O ser humano tem a capacidade de reprimir e rejeitar desejos e impulsos contrários as regras morais da sociedade, no entanto, caso a energia psíquica deste desejo não seja sublimada na forma de arte, ciência, religião, filosofia, ou qualquer outra atividade ela retorna na forma de doença, de um sintoma neurótico. A psicanálise tem o papel de trazer à tona esses desejos e impulsos para liberar a energia acumulada. Muitas das vezes o material reprimido se realiza em sonhos, uma opção substitutiva.
A estrutura psíquica se divide em: Ego, superego, id: o ego é a parte organizada da consciência, em contato com o mundo externo busca submeter-se a seus fins. Foi a parte do id que se transformou sob o impacto do mundo externo, dos sentidos e da linguagem, o princípio de prazer que é a essência do id entra em conflito com o de realidade dado primeiro origem ao ego e depois a superego ao introjetar as proibições morais. O ego é a instância que gerencia o conflito entre o princípio de prazer e de realidade, entre o id e o superego.
Os desejos citados como origem da religião são frutos dos impulsos mais primitivos e profundos do id, mas assim como os indivíduos devem respeitar as regras do princípio de realidade buscando outra maneira de realizar os desejos inconsequentes, devemos substituir a religião pela ciência, abandonar o desejo infantil de um Deus e compreender que o mundo material e mecânico é tudo que há, descobrir o que pudermos deste mundo e dele nos apossar.
A religião, assim como a arte, filosofia e a ciência são formas de exercer domínio sobre a realidade. No entanto, na religião e na arte ainda somos ingênuos e deixamos a imaginação nos fazer crer em coisas que não são reais, mas sim ideias fruto de desejos, a ciência nos apresentaria a verdade nua e crua, na qual a natureza é indomável, e nem mesmo nosso inconsciente pode ser desbravado pela consciência.
O desenvolvimento da conscientização humana passa por três estágios para Freud, o primeiro o estágio mágico, o segundo o religioso, o terceiro o científico, a cada um deles uma etapa no processo histórico de conscientização do ser humano, de suas limitações frente a si mesmo e a natureza, e de sua capacidade de exercer domínio sobre a realidade.
A religião é o lugar para onde o ser humano foge para não ter de lidar com a dura realidade da condição humana frente a si mesmo e ao mundo, o fundamento da religião é o sentimento de desamparo frente ao terror da natureza, a crueldade do destino e as privações dos desejos.

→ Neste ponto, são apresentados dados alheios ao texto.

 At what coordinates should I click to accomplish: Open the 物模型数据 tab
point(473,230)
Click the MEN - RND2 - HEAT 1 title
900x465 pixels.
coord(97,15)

O problema da religião para Freud é que devemos crer sem exigir provas racionais, devemos crer por que nossos antepassados creram, devemos crer porque existem as provas das tradições. A religião é com isso mera ilusão, ela não desvenda uma realidade transcendental, expressa apenas o desejo infantil de dar sentido a natureza, ao sofrimento, a injustiça e a morte através do conceito de Deus-pai.